The Millions of British soldiers who died in the great conflicts of the 20th Century did not lay down their lives and the futures they could have had in order that their homeland could be given away so that a grasping politician could import some extra votes or keep wages artificially low. They did not sacrifice their chance of love, fatherhood and old age so that vast and growing areas of Britain's towns and cities could become no-go areas, where British people dare not go.

Those who claim otherwise should hang their heads in shame were they able to comprehend the concept.

It is over used expression that the soldiers who fought in World War I were lions led by donkeys and in that respect very little has changed. To this day brave, handsome and achingly young men are being sent to fight and die in wars, by political leaders who are in the very process of betraying them and giving away their country as they die.

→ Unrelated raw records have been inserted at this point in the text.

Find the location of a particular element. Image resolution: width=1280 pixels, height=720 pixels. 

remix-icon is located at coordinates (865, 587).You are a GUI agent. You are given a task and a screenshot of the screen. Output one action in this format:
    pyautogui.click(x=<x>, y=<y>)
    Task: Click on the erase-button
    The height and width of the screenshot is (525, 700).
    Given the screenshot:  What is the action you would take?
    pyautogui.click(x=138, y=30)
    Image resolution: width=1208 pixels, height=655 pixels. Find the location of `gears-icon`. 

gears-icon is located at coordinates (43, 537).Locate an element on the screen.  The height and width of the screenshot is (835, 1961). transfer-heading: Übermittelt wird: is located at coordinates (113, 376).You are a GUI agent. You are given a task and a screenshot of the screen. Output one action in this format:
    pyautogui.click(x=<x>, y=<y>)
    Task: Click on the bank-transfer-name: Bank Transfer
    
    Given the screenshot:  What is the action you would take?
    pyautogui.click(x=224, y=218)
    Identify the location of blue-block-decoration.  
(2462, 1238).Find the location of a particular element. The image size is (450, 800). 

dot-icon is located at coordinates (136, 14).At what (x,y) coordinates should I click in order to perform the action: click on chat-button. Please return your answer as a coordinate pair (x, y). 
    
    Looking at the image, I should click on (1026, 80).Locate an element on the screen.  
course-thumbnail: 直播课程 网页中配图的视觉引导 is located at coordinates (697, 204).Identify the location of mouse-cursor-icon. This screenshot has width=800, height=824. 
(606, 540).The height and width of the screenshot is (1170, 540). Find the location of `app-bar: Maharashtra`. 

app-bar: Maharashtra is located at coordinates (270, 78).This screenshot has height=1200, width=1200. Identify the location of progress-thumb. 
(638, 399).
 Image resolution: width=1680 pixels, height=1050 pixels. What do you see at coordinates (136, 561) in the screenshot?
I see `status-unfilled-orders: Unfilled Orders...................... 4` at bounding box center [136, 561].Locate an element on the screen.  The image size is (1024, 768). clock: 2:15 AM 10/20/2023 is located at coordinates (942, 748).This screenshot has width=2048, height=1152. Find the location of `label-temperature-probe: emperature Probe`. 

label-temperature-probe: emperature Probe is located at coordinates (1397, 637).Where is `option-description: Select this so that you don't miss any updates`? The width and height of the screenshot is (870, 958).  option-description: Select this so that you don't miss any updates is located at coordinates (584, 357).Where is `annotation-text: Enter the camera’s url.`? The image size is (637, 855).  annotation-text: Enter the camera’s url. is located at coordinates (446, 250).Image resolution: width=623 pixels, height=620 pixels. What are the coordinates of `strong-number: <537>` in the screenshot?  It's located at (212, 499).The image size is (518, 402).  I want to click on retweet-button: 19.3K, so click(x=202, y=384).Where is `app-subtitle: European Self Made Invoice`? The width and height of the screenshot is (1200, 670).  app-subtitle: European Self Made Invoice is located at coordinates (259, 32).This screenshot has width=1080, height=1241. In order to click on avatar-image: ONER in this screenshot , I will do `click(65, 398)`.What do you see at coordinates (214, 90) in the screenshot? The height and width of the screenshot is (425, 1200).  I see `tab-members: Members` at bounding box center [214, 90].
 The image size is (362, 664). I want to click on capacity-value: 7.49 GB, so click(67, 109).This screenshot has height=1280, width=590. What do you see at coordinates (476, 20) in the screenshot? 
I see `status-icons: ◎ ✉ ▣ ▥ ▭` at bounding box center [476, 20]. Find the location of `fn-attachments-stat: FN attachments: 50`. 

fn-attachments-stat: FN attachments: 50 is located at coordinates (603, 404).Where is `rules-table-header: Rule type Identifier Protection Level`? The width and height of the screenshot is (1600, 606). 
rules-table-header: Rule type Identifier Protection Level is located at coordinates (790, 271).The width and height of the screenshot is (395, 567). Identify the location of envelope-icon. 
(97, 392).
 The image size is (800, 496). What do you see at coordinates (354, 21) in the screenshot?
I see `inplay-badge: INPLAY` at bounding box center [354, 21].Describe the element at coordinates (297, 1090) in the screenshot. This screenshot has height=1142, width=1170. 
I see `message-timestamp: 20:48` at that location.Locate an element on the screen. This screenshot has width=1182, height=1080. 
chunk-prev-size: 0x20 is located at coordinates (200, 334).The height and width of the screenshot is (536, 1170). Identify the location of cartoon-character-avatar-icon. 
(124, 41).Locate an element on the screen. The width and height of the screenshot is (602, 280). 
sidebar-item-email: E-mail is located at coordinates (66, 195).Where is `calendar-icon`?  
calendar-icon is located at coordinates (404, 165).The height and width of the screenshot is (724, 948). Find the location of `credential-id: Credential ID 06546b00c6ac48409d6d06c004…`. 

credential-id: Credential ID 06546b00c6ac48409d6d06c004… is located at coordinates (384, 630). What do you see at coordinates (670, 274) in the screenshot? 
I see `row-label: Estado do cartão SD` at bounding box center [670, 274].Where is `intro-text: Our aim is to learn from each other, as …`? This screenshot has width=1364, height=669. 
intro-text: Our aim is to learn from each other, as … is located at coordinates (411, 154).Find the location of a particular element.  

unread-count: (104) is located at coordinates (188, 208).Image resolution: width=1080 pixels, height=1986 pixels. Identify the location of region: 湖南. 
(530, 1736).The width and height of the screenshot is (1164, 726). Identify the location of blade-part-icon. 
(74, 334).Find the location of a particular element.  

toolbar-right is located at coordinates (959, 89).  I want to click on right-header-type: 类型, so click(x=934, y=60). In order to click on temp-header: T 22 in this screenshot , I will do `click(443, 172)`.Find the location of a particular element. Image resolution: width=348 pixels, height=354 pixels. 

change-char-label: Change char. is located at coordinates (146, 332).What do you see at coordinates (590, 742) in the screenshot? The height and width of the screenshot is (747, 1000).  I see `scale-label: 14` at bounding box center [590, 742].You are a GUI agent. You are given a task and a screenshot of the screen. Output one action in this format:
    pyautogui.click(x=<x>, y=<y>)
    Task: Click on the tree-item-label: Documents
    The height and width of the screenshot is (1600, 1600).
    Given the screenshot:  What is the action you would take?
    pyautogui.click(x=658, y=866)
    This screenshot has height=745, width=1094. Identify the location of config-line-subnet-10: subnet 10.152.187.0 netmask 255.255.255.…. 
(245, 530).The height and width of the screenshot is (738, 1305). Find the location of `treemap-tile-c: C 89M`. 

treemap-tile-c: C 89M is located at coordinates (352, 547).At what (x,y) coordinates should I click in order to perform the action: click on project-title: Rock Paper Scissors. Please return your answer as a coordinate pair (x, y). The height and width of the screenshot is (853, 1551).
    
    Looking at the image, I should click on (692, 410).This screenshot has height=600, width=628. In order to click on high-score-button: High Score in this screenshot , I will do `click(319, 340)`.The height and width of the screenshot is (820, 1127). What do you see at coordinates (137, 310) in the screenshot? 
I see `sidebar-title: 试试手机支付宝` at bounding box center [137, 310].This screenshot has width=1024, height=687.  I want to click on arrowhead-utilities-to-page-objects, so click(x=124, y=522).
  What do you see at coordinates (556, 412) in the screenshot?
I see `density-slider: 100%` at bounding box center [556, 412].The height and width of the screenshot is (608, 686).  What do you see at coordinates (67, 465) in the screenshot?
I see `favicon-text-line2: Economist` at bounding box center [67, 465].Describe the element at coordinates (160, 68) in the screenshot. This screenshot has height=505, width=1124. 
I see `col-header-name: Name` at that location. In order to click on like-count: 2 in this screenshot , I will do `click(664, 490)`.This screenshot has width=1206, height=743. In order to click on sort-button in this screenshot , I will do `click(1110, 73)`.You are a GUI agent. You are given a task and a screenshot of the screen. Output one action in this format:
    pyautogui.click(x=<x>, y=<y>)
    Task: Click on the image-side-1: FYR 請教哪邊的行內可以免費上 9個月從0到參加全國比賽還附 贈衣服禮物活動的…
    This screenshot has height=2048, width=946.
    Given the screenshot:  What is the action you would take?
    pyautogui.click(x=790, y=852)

That is without question how those young British soldiers who fought for their country and those young Australians who fought for the mother country in the World Wars would see what is happening. It is a mercy they could not see the future and did not know that their deaths may well have been in vain, or that their counties, for Australia is doing the same, would one day betray them.

Within less than fifty years from now the descendants of those British and Australian soldiers who fought in the great world wars of the twentieth Century will be an ethnic minority in the homelands they fought for. If that is not betrayal, then nothing is betrayal.